39. Revertendo ao caso em análise, a AT considera que, face aos elementos recolhidos, «(…) a parte do “alojamento” apenas existe com o intuito de ser utilizada pela família e rede de contactos do administrador da sociedade Eng.º E..., não consubstanciando por isso uma atividade económica na verdadeira acepção da expressão.».
40. Ou seja, tudo se passará no plano estritamente pessoal e não empresarial, pelo que, nessa medida, os gastos incorridos com esta actividade não poderão ser aceites.
41. Ora, resulta da prova produzida que a Requerente desenvolveu efectivamente a actividade de alojamento local, sendo esta uma actividade manifestamente de natureza empresarial, que, de resto, se harmoniza com o seu objecto social (gestão de imóveis próprios, de que a exploração de alojamento local é forma acessória dessa gestão).
42. O cariz da natureza económica de uma actividade não pode, nem deve ficar afastado ou prejudicado pelo facto de esta operar entre partes relacionadas, que, de resto, não estão vedadas, ab initio, pelo CIRC (cfr. artigo 63.º do CIRC).

****************************************

Tarefas propostas:
**A.** Enumere todos os números de parágrafo presentes no excerto sobre a atividade de alojamento local.
**B.** Transcreva, a partir dos registos, as linhas que vão desde a que contém "has width=640, height=480." até à que contém "y-tick-label: −3 is", inclusive.
O excerto e os registos constituem materiais independentes entre si.

****************************************

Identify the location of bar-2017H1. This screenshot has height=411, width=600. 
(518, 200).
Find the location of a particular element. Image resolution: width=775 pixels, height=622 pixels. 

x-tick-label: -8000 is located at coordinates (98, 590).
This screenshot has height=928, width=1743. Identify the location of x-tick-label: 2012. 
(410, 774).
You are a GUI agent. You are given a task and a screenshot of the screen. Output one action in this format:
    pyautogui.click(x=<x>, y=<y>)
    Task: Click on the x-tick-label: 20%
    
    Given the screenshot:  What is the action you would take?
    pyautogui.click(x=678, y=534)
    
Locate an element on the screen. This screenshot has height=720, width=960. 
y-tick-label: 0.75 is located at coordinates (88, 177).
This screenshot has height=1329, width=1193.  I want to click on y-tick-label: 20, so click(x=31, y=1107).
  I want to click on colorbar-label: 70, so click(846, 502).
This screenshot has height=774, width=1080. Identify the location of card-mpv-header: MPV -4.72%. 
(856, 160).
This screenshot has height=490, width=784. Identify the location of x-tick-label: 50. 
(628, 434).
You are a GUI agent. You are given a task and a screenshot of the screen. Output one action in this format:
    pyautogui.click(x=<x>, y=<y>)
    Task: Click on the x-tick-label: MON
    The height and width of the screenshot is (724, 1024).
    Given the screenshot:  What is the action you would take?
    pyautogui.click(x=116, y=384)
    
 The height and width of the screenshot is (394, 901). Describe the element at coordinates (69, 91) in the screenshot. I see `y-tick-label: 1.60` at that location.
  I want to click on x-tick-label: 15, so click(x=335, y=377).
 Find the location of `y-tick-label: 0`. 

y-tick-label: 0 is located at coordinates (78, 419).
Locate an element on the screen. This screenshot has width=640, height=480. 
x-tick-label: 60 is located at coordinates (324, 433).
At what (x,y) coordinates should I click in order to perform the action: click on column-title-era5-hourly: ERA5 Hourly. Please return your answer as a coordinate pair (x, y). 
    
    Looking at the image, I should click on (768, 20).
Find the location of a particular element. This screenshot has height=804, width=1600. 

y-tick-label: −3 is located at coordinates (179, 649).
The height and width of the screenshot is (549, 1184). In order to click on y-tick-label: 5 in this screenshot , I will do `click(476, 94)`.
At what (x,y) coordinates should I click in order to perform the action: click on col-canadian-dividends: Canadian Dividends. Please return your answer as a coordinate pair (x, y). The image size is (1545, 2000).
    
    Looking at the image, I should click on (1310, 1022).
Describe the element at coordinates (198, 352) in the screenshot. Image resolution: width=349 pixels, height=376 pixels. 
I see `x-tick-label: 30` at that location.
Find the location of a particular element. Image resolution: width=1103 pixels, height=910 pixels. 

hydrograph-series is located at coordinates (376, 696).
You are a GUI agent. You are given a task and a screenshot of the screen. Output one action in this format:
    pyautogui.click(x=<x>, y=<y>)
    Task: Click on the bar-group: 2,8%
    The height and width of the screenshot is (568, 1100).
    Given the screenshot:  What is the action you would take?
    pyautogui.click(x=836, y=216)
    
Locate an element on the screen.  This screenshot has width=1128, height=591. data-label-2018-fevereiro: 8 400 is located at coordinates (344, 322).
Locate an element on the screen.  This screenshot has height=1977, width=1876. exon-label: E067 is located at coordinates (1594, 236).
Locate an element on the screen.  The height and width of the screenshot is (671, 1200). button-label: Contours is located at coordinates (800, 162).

****************************************

Respostas esperadas:
**A.** 39, 40, 41, 42

**B.**
Locate an element on the screen. This screenshot has width=640, height=480. 
x-tick-label: 60 is located at coordinates (324, 433).
At what (x,y) coordinates should I click in order to perform the action: click on column-title-era5-hourly: ERA5 Hourly. Please return your answer as a coordinate pair (x, y). 
    
    Looking at the image, I should click on (768, 20).
Find the location of a particular element. This screenshot has height=804, width=1600. 

y-tick-label: −3 is located at coordinates (179, 649).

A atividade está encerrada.